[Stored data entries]

□ □ □ □ □

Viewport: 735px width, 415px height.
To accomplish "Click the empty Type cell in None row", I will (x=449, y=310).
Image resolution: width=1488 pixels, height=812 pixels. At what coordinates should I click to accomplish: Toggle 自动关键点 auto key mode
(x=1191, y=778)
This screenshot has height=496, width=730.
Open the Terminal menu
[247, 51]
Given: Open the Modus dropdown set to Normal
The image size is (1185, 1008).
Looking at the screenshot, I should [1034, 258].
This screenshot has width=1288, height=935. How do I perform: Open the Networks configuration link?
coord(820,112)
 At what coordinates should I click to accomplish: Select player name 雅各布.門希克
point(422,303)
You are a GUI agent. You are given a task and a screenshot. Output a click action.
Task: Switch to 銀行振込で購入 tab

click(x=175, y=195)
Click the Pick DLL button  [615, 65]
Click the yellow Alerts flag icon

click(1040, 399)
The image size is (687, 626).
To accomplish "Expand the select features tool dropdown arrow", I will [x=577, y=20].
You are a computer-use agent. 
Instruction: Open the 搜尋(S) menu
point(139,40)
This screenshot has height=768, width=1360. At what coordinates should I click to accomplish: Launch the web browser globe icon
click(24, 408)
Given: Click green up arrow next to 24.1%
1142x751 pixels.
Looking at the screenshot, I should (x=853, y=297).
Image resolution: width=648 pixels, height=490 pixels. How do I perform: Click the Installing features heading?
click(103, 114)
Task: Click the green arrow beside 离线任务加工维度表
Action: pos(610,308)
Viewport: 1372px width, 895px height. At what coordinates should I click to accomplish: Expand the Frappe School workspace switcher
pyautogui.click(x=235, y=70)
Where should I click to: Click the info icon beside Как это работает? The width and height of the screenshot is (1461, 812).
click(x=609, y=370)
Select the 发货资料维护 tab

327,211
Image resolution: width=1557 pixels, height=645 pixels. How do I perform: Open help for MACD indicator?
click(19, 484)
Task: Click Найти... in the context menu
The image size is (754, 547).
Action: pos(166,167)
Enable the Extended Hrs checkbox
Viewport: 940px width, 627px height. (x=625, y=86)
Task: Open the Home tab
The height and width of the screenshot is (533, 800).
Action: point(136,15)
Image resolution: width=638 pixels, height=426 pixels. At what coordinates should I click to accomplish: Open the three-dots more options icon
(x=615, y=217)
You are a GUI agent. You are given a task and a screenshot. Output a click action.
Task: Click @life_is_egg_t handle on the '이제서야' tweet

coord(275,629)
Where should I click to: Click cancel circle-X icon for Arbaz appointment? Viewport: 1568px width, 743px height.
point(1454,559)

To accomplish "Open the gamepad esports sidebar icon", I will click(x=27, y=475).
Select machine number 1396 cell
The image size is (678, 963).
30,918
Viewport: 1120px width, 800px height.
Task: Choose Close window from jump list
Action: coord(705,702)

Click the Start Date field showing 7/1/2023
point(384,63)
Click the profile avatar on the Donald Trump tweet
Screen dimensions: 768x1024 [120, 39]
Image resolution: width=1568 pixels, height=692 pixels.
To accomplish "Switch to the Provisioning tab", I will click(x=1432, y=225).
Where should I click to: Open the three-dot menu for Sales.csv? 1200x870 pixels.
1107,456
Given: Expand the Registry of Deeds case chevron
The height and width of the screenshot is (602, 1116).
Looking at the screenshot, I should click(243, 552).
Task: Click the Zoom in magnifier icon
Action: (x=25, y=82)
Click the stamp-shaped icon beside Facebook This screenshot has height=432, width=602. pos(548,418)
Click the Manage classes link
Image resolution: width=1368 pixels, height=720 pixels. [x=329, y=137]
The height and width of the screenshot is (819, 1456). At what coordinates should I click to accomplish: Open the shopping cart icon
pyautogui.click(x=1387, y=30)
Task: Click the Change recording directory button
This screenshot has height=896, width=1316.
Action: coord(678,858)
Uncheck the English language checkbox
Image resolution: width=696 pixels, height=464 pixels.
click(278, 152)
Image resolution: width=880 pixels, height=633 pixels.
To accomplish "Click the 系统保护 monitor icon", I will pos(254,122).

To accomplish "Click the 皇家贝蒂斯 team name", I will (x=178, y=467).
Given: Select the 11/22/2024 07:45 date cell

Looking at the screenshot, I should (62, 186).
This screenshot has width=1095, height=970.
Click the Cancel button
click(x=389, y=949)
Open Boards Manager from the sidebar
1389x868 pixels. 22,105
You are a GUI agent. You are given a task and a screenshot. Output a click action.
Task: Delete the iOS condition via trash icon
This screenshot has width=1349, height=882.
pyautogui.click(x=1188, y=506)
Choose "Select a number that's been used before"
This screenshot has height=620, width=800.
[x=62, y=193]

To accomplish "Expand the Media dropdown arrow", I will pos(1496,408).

□ □ □ □ □

## Exercise
Your answer should consist of each line above in which "will" appears.

## Reply to the exercise
To accomplish "Click the empty Type cell in None row", I will (x=449, y=310).
To accomplish "Expand the select features tool dropdown arrow", I will [x=577, y=20].
To accomplish "Open the gamepad esports sidebar icon", I will click(x=27, y=475).
To accomplish "Switch to the Provisioning tab", I will click(x=1432, y=225).
To accomplish "Click the 系统保护 monitor icon", I will pos(254,122).
To accomplish "Click the 皇家贝蒂斯 team name", I will (x=178, y=467).
To accomplish "Expand the Media dropdown arrow", I will pos(1496,408).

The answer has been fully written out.